Concert en Partenariat Arsenal – Fondation Jeunes Talents : Duo Raphaël Jouan Violoncelliste et Bruno Maurice Accordéoniste

Fusion inouïe du souffle et de l’archet, des cordes et des anches, le duo Bruno Maurice et Raphaël Jouan est révélé en 2017 au Festival de Musique des Arcs. Les deux artistes de notoriété internationale s’associent dans une sensibilité et une virtuosité hors du commun.De Jean-Sébastien Bach à Astor Piazzolla, de Bruno Maurice à Nino Rota en passant par Anton Dvorak ou Gus Viseur pour une valse musette, le duo inspiré et improvisateur transcende toutes les musiques dans un jaillissement de chaque instant.

Bruno Maurice joue sur un bayan, un type d’accordéon inventé en Russie en 1907. La philosophie même de sa conception repose sur sa faculté à permettre le lien entrepopulaire et savant. Pour cela, le clavier gauche a été considérablement enrichi, lui permettant de garder les spécificités des accordéons folkloriques (avec la fonction « basses standard, accords fixes ») et d’offrir à la fois un mode mélodique (par déclenchement mécanique).La tessiture du clavier droit a été considérablement augmentée, allant jusqu’à 7 octaves, et la registration, calquée sur celle de l’orgue, permet de colorer le jeu de 19 registres (cf. le bayan « Appassionata » de Bruno Maurice). La conception des anches a considérablement évolué et permet une souplesse du jeu et des nuances incomparables aux accordéons traditionnels.

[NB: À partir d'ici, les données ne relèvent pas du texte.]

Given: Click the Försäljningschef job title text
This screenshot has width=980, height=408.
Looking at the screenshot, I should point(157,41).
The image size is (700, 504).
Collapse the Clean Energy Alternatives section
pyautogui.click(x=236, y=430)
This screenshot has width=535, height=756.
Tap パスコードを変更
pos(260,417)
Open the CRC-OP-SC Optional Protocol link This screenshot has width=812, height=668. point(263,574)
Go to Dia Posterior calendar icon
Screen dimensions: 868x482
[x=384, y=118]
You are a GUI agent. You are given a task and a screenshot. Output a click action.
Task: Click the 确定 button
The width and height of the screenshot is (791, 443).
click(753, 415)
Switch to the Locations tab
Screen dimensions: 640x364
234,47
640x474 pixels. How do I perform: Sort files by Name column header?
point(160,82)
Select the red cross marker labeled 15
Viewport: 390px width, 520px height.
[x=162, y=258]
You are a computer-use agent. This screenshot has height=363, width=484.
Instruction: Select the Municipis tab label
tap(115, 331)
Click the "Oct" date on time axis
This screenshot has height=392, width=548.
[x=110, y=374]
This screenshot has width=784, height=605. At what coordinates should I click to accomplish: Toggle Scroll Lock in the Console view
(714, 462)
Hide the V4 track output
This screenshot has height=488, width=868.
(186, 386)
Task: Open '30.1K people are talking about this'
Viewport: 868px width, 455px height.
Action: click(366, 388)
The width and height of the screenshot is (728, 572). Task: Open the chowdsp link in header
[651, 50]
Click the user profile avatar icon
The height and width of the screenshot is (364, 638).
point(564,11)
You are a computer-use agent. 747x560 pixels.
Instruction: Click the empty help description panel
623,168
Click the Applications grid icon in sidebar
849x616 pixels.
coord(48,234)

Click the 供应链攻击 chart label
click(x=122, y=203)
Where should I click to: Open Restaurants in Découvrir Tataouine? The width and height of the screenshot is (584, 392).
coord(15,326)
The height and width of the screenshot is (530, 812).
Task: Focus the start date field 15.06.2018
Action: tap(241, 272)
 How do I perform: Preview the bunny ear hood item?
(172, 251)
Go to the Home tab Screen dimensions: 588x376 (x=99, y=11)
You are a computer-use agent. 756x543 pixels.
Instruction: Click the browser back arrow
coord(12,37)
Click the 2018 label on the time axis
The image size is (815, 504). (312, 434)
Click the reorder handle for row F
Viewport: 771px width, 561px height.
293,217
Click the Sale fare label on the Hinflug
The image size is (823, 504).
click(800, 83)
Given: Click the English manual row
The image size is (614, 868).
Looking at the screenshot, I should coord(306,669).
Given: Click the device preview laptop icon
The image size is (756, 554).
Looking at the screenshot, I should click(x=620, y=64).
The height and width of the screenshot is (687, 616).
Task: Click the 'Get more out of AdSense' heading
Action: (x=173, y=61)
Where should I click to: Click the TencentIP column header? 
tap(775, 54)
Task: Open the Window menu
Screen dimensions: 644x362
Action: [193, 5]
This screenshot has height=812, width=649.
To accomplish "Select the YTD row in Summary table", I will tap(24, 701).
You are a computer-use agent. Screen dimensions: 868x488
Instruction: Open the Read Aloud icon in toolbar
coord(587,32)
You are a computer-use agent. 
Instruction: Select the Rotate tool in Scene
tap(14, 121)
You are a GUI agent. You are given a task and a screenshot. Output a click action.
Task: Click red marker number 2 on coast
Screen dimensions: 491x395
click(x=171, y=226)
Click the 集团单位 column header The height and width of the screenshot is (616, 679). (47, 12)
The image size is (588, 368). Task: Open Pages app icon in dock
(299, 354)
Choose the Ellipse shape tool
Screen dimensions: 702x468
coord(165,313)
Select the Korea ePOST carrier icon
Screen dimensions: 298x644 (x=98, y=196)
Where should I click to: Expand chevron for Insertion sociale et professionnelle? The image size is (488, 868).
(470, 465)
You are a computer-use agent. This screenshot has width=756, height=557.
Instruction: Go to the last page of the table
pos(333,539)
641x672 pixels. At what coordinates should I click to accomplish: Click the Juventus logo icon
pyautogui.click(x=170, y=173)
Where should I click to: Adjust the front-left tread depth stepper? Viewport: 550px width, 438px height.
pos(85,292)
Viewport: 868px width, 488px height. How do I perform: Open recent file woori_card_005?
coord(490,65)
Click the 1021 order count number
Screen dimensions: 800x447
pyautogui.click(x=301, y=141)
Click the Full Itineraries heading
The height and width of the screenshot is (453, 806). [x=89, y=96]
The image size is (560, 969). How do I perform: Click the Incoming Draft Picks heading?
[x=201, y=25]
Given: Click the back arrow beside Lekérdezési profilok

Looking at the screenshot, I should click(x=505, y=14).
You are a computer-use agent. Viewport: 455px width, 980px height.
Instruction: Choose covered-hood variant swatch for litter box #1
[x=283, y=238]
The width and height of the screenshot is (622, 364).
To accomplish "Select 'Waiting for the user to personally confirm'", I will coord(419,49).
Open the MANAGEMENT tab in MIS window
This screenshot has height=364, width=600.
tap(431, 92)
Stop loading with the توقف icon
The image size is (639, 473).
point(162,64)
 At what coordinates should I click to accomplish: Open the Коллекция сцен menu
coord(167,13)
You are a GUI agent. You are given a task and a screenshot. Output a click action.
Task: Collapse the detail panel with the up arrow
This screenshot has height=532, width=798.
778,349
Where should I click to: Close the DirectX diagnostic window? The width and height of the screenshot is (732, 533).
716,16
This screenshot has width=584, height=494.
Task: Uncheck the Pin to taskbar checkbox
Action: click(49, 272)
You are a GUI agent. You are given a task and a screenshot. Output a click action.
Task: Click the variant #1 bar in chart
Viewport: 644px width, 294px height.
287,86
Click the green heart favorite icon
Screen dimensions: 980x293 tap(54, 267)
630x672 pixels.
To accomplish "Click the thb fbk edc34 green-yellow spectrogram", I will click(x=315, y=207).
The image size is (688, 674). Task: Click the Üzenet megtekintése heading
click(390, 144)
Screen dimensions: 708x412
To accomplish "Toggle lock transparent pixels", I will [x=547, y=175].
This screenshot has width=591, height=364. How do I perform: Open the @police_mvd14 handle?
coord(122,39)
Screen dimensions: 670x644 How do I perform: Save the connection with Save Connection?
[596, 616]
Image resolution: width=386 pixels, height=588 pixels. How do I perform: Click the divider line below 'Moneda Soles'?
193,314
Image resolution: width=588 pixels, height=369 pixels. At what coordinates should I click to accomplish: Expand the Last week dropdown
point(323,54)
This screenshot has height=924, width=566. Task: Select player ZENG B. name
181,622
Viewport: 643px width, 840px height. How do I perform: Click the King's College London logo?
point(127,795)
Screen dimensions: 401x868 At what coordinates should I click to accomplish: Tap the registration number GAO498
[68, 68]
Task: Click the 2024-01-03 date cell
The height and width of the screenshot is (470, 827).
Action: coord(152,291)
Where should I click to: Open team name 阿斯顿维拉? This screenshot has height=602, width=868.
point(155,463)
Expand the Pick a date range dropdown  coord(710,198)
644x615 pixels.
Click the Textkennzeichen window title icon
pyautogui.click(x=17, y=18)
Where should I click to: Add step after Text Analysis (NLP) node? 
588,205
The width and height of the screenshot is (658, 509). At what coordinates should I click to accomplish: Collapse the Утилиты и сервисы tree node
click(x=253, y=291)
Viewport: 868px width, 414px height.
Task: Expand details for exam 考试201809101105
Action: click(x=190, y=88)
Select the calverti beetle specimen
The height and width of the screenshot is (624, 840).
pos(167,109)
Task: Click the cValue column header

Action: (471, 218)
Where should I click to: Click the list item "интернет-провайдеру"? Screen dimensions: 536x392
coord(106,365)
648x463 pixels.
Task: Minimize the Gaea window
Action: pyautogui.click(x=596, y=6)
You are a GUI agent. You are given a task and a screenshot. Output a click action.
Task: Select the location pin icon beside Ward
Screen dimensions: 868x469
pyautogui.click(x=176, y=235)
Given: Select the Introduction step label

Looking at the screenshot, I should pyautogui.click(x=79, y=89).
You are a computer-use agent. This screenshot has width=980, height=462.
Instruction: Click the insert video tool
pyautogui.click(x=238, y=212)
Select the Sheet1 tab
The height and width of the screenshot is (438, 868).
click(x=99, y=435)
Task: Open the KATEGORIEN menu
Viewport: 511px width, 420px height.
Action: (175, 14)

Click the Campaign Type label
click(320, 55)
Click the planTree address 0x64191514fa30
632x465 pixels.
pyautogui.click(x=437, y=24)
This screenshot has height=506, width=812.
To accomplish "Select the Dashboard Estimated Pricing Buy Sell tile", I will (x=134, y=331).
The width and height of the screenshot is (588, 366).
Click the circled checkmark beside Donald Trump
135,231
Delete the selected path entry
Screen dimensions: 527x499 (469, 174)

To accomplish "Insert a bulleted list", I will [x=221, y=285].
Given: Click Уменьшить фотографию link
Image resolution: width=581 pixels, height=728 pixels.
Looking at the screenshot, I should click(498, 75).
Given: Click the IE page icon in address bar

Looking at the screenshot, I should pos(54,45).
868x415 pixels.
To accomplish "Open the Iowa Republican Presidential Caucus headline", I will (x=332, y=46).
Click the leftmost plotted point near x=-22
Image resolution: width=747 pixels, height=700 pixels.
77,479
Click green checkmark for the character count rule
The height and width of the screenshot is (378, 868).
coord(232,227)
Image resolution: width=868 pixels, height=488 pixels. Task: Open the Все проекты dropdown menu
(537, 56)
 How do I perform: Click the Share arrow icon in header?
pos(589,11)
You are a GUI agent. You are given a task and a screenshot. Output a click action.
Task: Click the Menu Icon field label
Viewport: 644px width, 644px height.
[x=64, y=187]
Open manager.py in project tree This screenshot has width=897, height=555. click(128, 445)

L’association entre un accordéon (« instrument du peuple ») et un violoncelle (inventé pour la musique dite « savante ») amène indéniablement par sa grande polyvalence un croisement des publics et des esthétiques.Déjà à la fin du siècle dernier, le célèbre violoncelliste Mstislav Rostropovich et l’accordéoniste Yuri Kasakov jouaient dans de centaines de villages russes interprétant aussi bien des airs folkloriques que J.S. Bach, la musique classique inspirée du folklore, ou encore la musique contemporaine. C’est sur ce modèle que nous vous proposons ce voyage musical entre les genres et les époques.

 

 

Duo Raphaël Jouan Violoncelliste et Bruno Maurice Accordéoniste


Mardi 20 Septembre 2022 à 20H
Arsenal Salle de l’Esplanade Metz
Location Billetterie : Tél. 03.87.74.16.16


Programme :

Nuage (Bruno Maurice et improvisation)
3ème Sonate pour viole de gambe et clavecin BWV 1029 (Johann Sebastian Bach)
Silent Woods (Anton Dvorak)
Grand Tango (Astor Piazzolla) 

Entracte

Rhapsodie Hongroise op. 68 (David Popper)
Œuvre en création mondiale (Bruno Maurice)
Trois valses : Indifférence (Tony Murena), Valse Dombelle (Marc Perrone),
Flambée Montalbanaise (Gus Viseur)
Nino Suite (Nino Rota / Bruno Maurice)


Nuage et Fratres, qui débute ce concert, est une œuvre qui nous plonge dans de longues et mystérieuses contemplations, et installe une ambiance très particulière, où le public va se familiariser avec une multitude de sonorité originales résultant de l’association entre ces deux instruments. Elle utilise un jeu largement improvisé, partant de la naissance même des sons, nous emmenant de souffles en frottements subtils à univers tempétueux.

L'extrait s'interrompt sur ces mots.